Problem requirements: Write out each line of the material below exactly as given.
(Beginning of Listed entries)
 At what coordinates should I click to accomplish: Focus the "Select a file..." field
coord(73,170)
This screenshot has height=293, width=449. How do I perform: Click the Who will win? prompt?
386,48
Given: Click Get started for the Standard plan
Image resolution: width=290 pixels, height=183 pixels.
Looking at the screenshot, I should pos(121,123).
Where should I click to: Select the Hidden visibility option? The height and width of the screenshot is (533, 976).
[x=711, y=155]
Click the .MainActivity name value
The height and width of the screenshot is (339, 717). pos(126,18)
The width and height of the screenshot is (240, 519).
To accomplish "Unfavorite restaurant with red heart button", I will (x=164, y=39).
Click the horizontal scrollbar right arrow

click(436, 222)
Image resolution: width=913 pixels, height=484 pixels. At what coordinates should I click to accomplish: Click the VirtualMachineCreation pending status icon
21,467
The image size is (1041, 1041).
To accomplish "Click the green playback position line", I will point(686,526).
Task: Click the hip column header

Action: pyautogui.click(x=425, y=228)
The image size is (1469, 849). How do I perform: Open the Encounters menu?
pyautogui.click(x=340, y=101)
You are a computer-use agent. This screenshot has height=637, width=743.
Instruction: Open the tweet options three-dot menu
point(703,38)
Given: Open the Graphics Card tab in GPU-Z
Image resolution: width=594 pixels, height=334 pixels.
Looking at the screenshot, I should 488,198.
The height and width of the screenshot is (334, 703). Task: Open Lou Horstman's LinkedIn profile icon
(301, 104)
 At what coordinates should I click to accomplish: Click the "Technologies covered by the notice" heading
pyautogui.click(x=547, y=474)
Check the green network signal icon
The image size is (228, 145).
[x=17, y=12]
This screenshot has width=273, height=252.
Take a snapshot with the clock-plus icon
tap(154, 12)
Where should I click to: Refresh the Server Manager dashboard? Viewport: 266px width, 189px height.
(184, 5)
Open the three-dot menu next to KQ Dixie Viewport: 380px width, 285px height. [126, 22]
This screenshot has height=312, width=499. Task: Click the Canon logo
(End of Listed entries)
Answer below:
 At what coordinates should I click to accomplish: Focus the "Select a file..." field
coord(73,170)
This screenshot has height=293, width=449. How do I perform: Click the Who will win? prompt?
386,48
Given: Click Get started for the Standard plan
Image resolution: width=290 pixels, height=183 pixels.
Looking at the screenshot, I should pos(121,123).
Where should I click to: Select the Hidden visibility option? The height and width of the screenshot is (533, 976).
[x=711, y=155]
Click the .MainActivity name value
The height and width of the screenshot is (339, 717). pos(126,18)
The width and height of the screenshot is (240, 519).
To accomplish "Unfavorite restaurant with red heart button", I will (x=164, y=39).
Click the horizontal scrollbar right arrow

click(436, 222)
Image resolution: width=913 pixels, height=484 pixels. At what coordinates should I click to accomplish: Click the VirtualMachineCreation pending status icon
21,467
The image size is (1041, 1041).
To accomplish "Click the green playback position line", I will point(686,526).
Task: Click the hip column header

Action: pyautogui.click(x=425, y=228)
The image size is (1469, 849). How do I perform: Open the Encounters menu?
pyautogui.click(x=340, y=101)
You are a computer-use agent. This screenshot has height=637, width=743.
Instruction: Open the tweet options three-dot menu
point(703,38)
Given: Open the Graphics Card tab in GPU-Z
Image resolution: width=594 pixels, height=334 pixels.
Looking at the screenshot, I should 488,198.
The height and width of the screenshot is (334, 703). Task: Open Lou Horstman's LinkedIn profile icon
(301, 104)
 At what coordinates should I click to accomplish: Click the "Technologies covered by the notice" heading
pyautogui.click(x=547, y=474)
Check the green network signal icon
The image size is (228, 145).
[x=17, y=12]
This screenshot has width=273, height=252.
Take a snapshot with the clock-plus icon
tap(154, 12)
Where should I click to: Refresh the Server Manager dashboard? Viewport: 266px width, 189px height.
(184, 5)
Open the three-dot menu next to KQ Dixie Viewport: 380px width, 285px height. [126, 22]
This screenshot has height=312, width=499. Task: Click the Canon logo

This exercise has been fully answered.